L’action de Greenpeace sera relancée en novembre 1992 avec l’Akatsuki Maru, un cargo japonais venu charger 1,5 tonne de plutonium en présence de Dominique Strauss-Kahn, alors ministre de l’Économie.
Pour les militants antinucléaires, c’est la mobilisation générale, avec des manifestations pendant une semaine à Cherbourg. « Nous avions des fermes pour cacher le matériel, et même un avion de tourisme pour des reconnaissances », se souvient Yannick Rousselet.
Un groupe local, le premier en France, est créé en 1994. Yannick Rousselet devient alors administrateur de Greenpeace France, puis va devenir permanent.

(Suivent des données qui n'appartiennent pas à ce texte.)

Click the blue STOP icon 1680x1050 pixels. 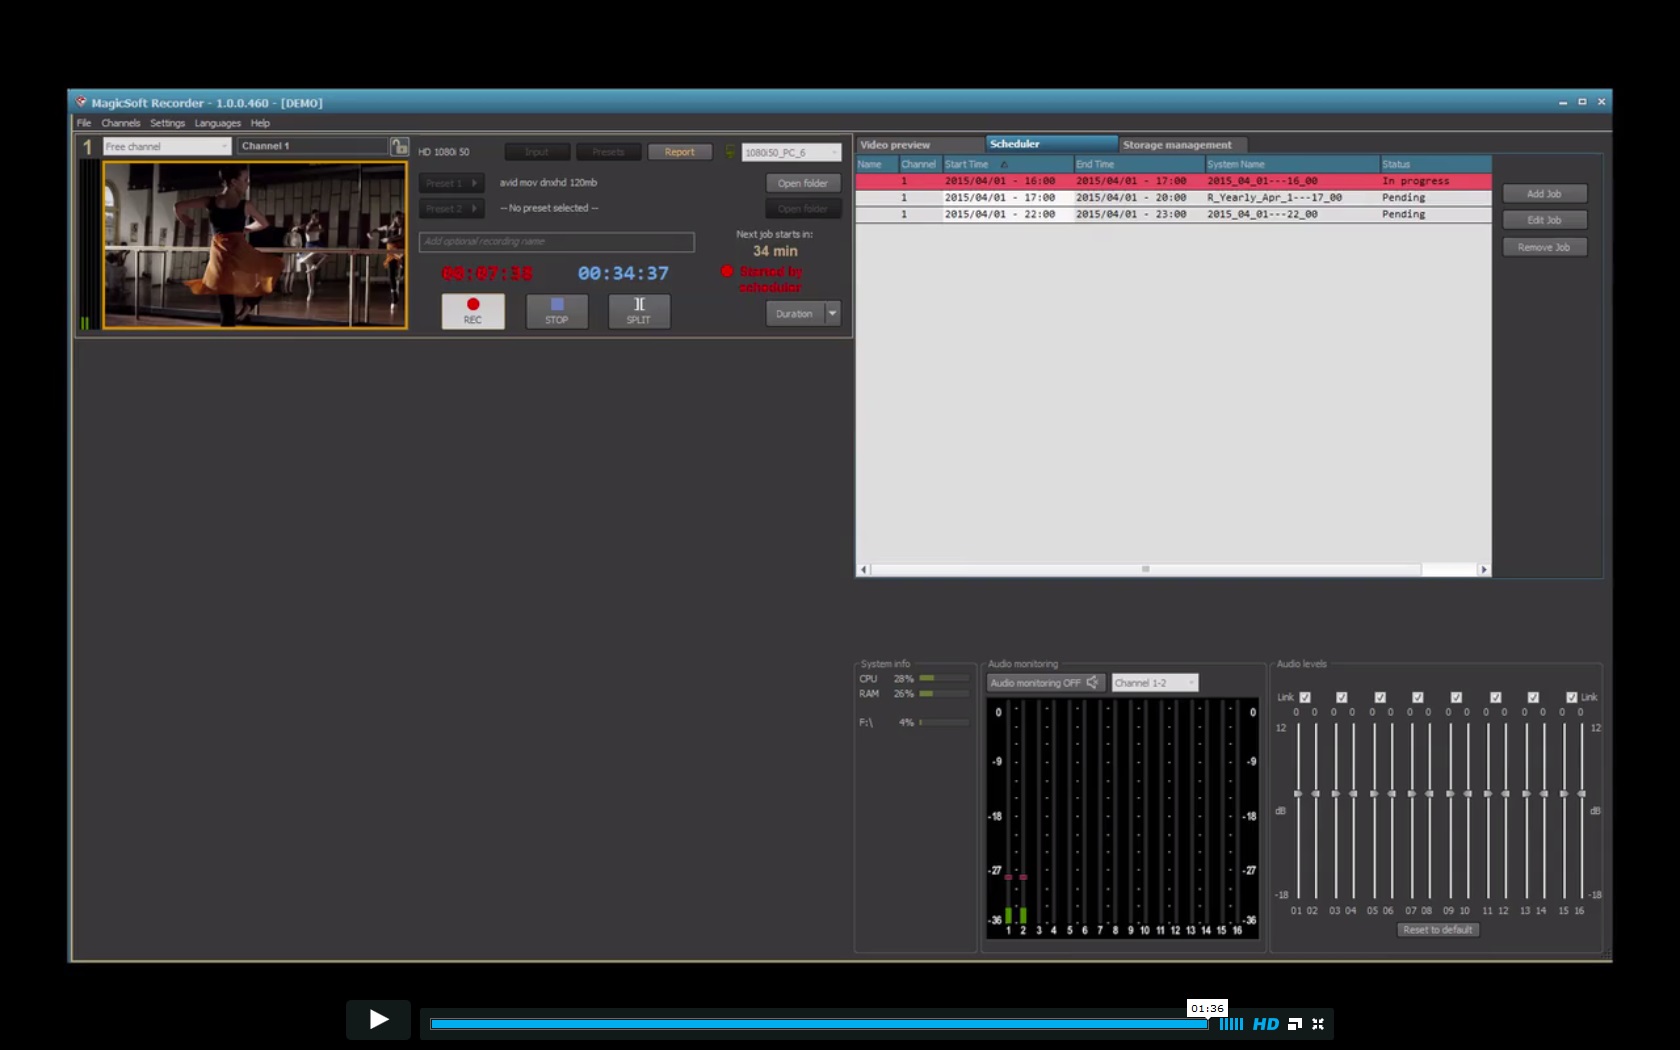(556, 305)
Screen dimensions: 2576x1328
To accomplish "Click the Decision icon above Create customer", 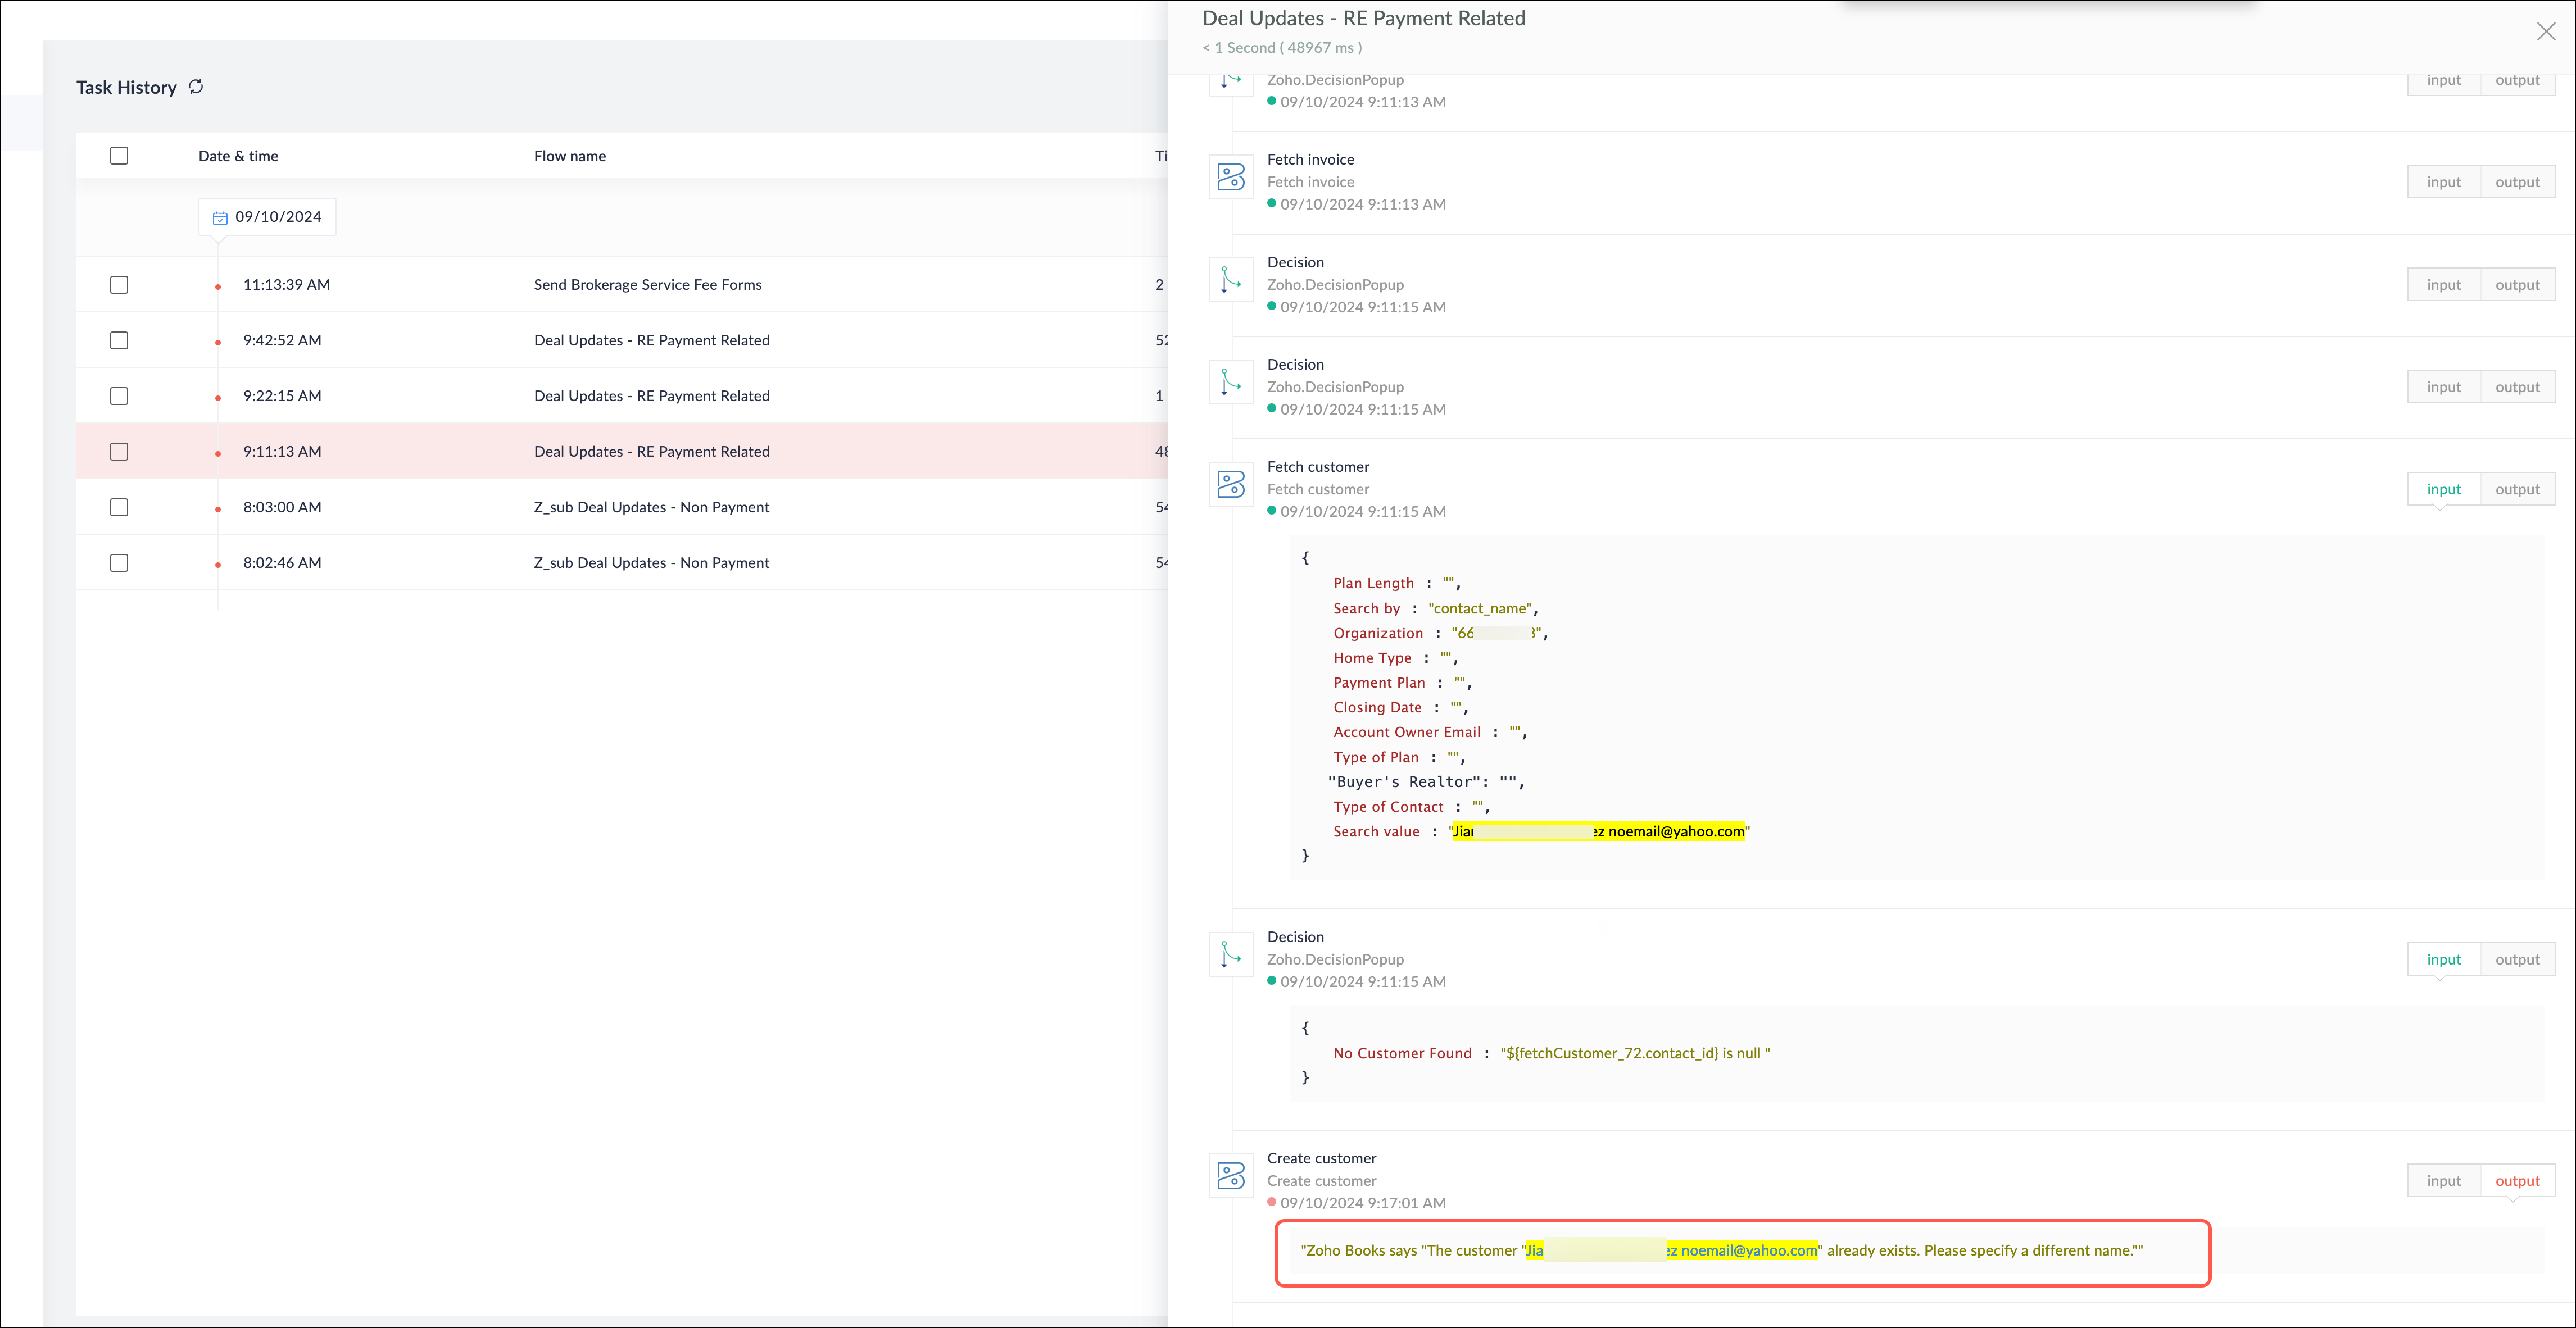I will 1230,955.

Le Cotentin reste un lieu privilégié pour les actions de Greenpeace. En 1998, c’est l’affaire de la conduite de rejet qui va obliger Cogema à l’époque à nettoyer le tartre chargé de radioactivité qui s’y est accumulé.
Il y aura, parmi les actions marquantes, des occupations du chantier de l’EPR ou du centre de stockage de l’Andra, « qui nous a permis de prouver la présence de plutonium », le marquage de convois de matières radioactives, jusqu’à poser un drone sur le toit d’une piscine de la Hague… « Mais nous avons annulé plus d’actions que nous n’en avons menées à terme », assure Yannick Rousselet.